§ **Entries on where items appear**
-------
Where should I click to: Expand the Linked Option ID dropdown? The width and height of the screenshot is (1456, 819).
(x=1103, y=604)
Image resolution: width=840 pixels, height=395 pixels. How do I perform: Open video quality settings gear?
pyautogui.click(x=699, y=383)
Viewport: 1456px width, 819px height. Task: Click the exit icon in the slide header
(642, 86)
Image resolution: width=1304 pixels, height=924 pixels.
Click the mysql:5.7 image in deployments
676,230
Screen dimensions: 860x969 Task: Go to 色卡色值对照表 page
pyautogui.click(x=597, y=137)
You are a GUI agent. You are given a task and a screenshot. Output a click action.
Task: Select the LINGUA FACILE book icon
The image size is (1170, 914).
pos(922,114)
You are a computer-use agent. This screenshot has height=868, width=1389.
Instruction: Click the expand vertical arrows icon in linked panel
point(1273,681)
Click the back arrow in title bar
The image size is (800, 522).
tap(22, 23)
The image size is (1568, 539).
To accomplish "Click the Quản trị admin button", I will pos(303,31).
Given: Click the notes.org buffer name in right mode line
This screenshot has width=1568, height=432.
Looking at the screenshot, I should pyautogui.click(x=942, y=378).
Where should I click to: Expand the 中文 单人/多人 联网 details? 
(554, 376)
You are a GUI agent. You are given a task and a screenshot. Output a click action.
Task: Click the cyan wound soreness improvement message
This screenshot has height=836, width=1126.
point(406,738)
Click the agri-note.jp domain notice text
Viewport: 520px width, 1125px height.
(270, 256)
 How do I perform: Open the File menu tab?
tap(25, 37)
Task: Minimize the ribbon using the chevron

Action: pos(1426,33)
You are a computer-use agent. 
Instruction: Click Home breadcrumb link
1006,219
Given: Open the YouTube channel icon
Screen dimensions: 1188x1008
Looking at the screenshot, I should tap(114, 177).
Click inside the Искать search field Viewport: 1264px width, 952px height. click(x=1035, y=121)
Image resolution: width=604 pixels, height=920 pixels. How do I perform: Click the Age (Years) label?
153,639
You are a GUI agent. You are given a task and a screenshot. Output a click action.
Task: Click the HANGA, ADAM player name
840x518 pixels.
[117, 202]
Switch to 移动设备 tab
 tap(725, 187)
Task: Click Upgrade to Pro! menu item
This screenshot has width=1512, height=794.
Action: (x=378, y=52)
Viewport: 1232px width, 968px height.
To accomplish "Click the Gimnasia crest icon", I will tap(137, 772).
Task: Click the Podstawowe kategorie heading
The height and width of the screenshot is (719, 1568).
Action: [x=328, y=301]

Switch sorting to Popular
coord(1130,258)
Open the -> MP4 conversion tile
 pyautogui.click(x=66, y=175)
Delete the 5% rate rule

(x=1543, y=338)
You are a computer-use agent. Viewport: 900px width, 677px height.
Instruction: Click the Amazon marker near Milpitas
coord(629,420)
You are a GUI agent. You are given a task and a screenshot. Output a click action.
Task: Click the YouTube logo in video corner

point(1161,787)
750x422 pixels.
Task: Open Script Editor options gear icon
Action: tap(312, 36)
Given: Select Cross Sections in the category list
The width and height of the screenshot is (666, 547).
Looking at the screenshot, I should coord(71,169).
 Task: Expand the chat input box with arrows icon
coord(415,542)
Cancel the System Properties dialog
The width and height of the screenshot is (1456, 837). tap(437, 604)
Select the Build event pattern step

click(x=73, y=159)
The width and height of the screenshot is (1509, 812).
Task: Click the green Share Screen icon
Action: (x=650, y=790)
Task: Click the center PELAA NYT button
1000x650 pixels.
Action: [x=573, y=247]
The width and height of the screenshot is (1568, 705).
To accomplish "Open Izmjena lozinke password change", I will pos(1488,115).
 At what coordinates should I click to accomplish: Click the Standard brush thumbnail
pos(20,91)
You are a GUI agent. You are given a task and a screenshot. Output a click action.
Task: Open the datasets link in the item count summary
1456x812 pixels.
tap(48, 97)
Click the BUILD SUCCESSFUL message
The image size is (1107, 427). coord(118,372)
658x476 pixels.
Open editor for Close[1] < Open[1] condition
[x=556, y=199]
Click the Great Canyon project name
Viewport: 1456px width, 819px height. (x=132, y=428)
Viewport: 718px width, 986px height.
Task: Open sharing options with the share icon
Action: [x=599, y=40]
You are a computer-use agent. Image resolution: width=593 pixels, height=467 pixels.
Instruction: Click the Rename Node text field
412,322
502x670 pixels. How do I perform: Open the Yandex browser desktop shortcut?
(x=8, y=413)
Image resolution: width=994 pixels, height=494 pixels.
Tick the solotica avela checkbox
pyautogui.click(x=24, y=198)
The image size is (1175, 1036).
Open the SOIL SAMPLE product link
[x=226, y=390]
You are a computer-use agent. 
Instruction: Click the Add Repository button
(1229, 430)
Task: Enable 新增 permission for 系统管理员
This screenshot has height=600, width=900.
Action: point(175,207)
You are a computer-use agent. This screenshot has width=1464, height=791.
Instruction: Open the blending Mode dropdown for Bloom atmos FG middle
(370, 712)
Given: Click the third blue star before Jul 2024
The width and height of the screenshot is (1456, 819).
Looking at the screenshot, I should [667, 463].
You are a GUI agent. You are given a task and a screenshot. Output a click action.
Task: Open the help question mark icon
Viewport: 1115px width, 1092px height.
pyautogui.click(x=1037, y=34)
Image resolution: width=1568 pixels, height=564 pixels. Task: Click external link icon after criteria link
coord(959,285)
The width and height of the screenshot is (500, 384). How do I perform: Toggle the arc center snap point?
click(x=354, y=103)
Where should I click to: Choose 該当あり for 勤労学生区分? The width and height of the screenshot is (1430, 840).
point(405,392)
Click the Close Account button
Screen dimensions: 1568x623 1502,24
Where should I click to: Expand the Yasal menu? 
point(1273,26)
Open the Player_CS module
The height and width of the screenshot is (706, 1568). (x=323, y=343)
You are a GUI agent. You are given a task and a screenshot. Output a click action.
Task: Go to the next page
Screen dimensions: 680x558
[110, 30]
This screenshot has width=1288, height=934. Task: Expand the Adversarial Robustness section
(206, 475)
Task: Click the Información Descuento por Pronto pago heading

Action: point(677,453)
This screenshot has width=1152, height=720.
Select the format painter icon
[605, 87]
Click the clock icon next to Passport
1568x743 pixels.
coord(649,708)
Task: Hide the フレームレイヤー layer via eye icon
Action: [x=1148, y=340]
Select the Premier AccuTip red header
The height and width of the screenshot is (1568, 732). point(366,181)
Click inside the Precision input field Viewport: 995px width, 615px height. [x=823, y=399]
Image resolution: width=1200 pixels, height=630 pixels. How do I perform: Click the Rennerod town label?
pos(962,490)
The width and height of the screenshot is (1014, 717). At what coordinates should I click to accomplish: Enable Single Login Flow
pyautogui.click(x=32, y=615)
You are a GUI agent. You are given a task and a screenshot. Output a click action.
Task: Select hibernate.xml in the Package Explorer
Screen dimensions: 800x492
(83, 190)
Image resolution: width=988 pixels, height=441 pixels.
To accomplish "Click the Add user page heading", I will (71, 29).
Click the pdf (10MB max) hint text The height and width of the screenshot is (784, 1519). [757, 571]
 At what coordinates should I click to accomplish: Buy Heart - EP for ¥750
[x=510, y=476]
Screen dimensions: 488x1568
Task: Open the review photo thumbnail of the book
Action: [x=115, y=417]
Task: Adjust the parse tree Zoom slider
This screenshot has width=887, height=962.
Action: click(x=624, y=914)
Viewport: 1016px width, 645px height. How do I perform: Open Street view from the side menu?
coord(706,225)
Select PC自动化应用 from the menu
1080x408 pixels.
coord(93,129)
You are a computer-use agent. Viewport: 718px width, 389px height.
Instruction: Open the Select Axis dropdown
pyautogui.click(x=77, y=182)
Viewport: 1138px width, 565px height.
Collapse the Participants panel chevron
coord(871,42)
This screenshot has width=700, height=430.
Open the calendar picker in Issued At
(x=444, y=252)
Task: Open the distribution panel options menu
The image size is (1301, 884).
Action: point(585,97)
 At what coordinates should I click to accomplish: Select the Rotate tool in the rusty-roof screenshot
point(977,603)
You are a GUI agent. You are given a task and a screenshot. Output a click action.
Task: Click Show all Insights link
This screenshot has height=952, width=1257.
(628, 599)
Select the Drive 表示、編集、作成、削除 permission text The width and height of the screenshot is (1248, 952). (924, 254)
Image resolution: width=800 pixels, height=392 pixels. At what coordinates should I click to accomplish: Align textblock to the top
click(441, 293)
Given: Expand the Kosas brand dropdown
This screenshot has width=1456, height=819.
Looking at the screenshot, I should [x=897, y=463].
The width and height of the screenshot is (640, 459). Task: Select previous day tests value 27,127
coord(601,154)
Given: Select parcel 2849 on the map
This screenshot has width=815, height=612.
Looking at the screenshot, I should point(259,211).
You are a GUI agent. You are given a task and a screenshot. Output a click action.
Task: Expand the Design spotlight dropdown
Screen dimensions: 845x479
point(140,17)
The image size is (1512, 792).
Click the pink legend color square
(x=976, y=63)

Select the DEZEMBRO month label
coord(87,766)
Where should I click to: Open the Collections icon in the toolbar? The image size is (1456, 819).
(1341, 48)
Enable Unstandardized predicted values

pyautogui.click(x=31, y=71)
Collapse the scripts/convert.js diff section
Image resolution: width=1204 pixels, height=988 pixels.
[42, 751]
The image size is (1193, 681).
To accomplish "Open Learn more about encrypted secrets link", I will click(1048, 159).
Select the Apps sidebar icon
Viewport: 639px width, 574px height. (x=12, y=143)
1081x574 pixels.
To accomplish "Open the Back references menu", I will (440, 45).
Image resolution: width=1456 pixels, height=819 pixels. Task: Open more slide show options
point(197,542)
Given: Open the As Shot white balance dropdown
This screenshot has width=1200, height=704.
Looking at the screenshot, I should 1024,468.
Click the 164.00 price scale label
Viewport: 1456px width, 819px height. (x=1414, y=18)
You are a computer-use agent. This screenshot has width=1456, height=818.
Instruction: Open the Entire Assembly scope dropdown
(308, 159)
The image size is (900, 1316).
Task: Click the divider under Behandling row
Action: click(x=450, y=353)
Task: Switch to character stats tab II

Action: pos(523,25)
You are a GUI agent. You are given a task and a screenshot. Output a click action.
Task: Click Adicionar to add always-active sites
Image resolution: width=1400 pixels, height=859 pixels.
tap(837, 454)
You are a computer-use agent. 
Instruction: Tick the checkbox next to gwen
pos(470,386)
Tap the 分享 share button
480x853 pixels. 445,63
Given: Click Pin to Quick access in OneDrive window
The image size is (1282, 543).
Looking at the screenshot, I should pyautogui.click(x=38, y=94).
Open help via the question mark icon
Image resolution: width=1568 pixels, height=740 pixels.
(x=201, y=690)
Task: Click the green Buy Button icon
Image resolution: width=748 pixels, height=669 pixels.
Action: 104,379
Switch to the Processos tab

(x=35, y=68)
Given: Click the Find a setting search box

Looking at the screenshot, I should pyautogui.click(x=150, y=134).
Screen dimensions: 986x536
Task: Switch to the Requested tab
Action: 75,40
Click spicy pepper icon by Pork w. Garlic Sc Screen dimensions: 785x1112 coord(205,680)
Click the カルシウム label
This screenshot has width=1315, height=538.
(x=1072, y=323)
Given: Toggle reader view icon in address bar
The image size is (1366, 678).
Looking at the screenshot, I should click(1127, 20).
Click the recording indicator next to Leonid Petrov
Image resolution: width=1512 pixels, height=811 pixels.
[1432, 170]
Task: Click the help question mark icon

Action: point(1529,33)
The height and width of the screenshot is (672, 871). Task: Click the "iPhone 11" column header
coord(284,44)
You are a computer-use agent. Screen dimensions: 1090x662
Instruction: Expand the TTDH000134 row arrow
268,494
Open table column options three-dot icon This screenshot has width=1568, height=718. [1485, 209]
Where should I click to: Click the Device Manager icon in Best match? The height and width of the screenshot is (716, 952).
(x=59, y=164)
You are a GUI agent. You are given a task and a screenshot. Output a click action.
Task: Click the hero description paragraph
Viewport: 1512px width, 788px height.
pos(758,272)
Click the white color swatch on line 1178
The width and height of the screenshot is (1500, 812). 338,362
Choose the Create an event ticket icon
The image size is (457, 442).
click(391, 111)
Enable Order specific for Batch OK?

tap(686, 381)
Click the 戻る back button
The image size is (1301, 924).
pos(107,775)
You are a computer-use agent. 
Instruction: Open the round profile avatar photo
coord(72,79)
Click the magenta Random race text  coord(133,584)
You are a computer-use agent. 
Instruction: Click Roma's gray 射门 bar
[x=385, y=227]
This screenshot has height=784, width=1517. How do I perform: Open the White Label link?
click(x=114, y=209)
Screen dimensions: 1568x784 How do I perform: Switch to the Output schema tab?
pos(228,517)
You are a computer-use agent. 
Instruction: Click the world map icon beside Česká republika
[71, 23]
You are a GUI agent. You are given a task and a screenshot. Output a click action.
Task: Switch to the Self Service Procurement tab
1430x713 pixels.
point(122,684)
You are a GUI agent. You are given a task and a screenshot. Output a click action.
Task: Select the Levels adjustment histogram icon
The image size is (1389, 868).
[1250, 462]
-------
§ **Set task**
Reproduce verbatim the lines of the data from the line containing "Viewport: 1016px width, 645px" through the line containing "coord(93,129)", both included.

§ **Problem solution**
Viewport: 1016px width, 645px height. How do I perform: Open Street view from the side menu?
coord(706,225)
Select PC自动化应用 from the menu
1080x408 pixels.
coord(93,129)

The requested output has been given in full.